After 2018 Commonwealth Games heartbreak, race walker KT Irfan's career back on track with Tokyo Olympics berth

Turja Sen
The wounds of the ouster from the Commonwealth Games last year are yet to heal. But KT Irfan's performance at the Asian Race Walking Championship held in Japan this Sunday has given his career a new lease of life.

A year ago, KT Irfan had a tearful homecoming from the Commonwealth Games. He was expelled after a needle was found from his room in the Games Village which he was sharing with young triple jumper Rakesh Babu. As part of the stringent 'no-needle policy' to curb doping violations, his accreditation was suspended and he was asked to leave the Games Village immediately.

The wounds of this ouster from the Commonwealth Games last year are yet to heal. But his performance at the Asian Race Walking Championship held in Japan this Sunday has given his career a new lease of life.

Irfan's impressive timing not only earned him a place in this year's World Championship in Doha but the 28-year-old has also become the first Indian athlete in track and field to earn a ticket for the Tokyo Olympics.

The 20km walker clocked 1 hour, 20 minutes and 57 seconds at the Asian Race Walking Championship and believes he will need to register a similar timing at the World Championship in Doha to ensure a podium finish. "I am really happy with what I achieved in Japan. Frankly, Olympics was not on my mind when I started the race on Sunday but qualifying for Tokyo is a big surprise,'' says an elated Irfan in an exclusive chat.

"The weather in Doha during the World Championships in September-October will be a lot hotter than what we experienced in Japan now. So I will need to raise my standard by several notches to come anywhere close to a podium finish. If my training goes according to my plan, I should be able to shave off another minute from my current timing,'' says Irfan.

Despite getting a shot at the Olympics, Irfan is still haunted by the memories of his painful exit from the last year's Commonwealth Games. "I was innocent and it was sheer destiny that I was sharing a room where the needle was found. The saddest part was no one was willing to believe me. My reputation was tarnished and I was mentally shattered. I wanted to give up the sport. My training was affected and it also showed in my poor performance in the Asian Games, where I was disqualified.''

Shrugging off the disappointments, he made a comeback at this year's Open Nationals in Chennai winning the 20km event clocking 1 hour, 26 minutes and 18 seconds. "I am happy with my endurance level and my fitness but I will need to focus on the technique to improve on my performance,'' points out Irfan, whose current training base is in Bengaluru. With the contract of India's foreign walking coach Alexander Artsybashev not being extended, Irfan is currently training under Harminder Singh.

"I just want to train in India till the World Championship without taking part in any other international meets.

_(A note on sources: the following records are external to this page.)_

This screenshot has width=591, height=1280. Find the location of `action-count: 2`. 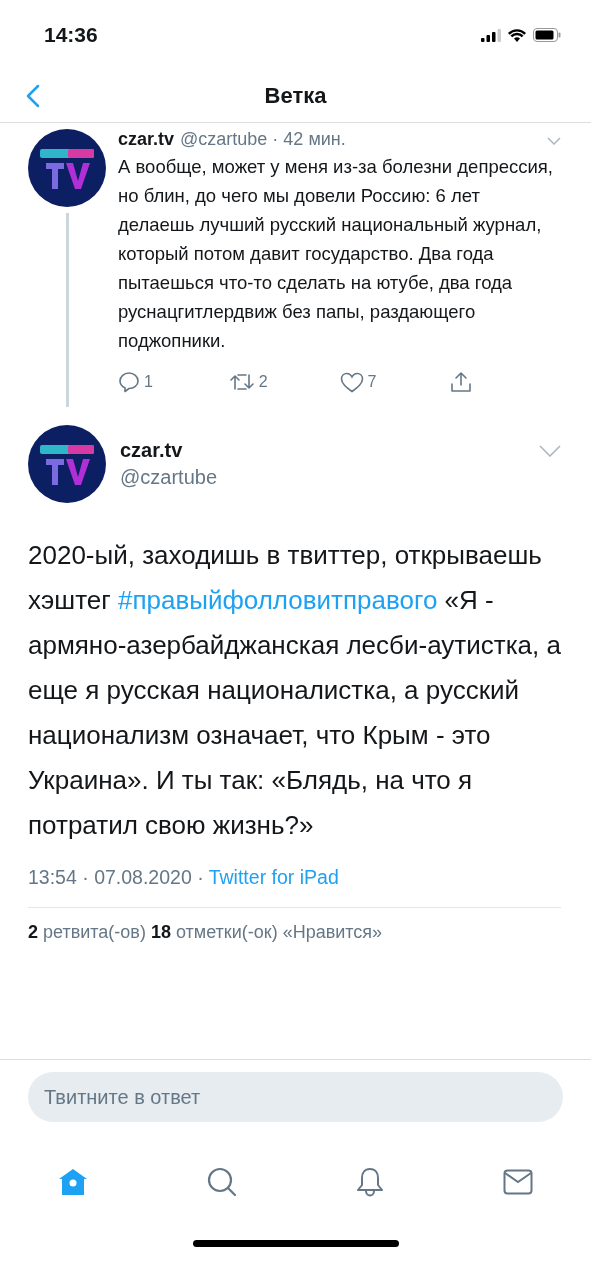

action-count: 2 is located at coordinates (263, 382).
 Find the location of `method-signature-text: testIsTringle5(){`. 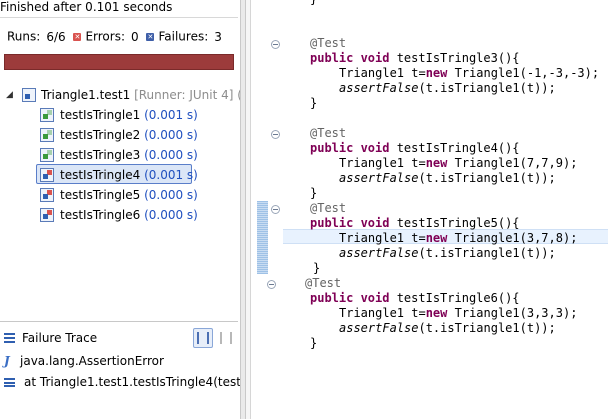

method-signature-text: testIsTringle5(){ is located at coordinates (454, 223).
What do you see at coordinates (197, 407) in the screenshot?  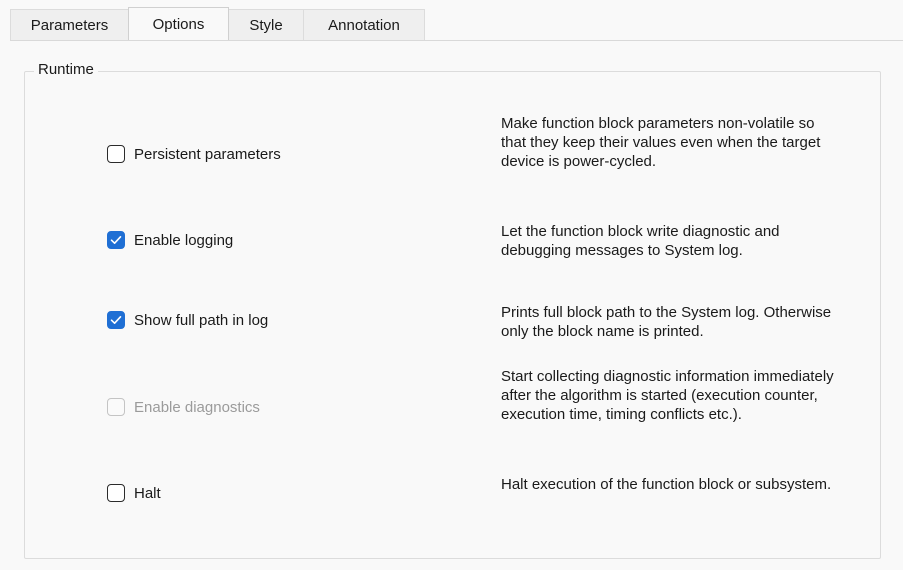 I see `enable-diagnostics-label: Enable diagnostics` at bounding box center [197, 407].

Travelling overseas upsets my diet and training regimen," says Irfan who first rose into prominence after qualifying for the London Olympics in 2012. "London Olympics was special because there were no expectations. No one had heard of KT Irfan before I had qualified and I felt no pressure," reminisces the Kerela athlete who finished tenth in London while registering his best timing of 1 hour, 20 minutes and 21 seconds. This effort of Irfan seven years ago still stands as the best timing by an Indian walker in 20 km. "Life was never the same again. There was expectations and pressure every time I raced thereafter.'' In 2014, Irfan suffered a stress fracture and this kept him out of competitive walking for next couple of years forcing him to miss out on the Rio Olympics.

The dip in his form saw him lose out on funding from Olympic Gold Quest, which had initially supported him. He has also not found favours with the Union Sports Ministry's TOP (Target Olympic Podium) scheme. But Irfan is hoping that booking a ticket for the next year's Tokyo Games will see him garner some more funding.

Irfan's career had its shares of highs and lows but he is satisfied with his achievements. Life moved at a slow pace at Kuniyil village in Mallapuram district of Kerala. And young Irfan was in no tearing hurry, enjoying his growing up years amidst the coconut plantations, paddy fields and the backwaters. "I played football and cricket but was not sure if I would take up a sport as a career option. Like most of the youngsters in the village, my career options included working in my father's coconut plantation or move to Gulf countries. But my life changed dramatically when I met Ribas, a senior in school who used to take part in walking races. I started as helping him during races serving water but gradually I was hooked on to it. I started taking part in races myself and soon caught the eyes of the coaches in Sports Authority of India in Calicut.''

Impressed with his showing in the junior level competitions, Irfan was soon inducted by the Army while undergoing training in Ooty. Thanks to the modern coaching methods and training facilities, Irfan made rapid progress to break into the national athletics team.

And while he still has a long road ahead in his quest for Olympic glory, his current showing in Japan has fired him up to dream big.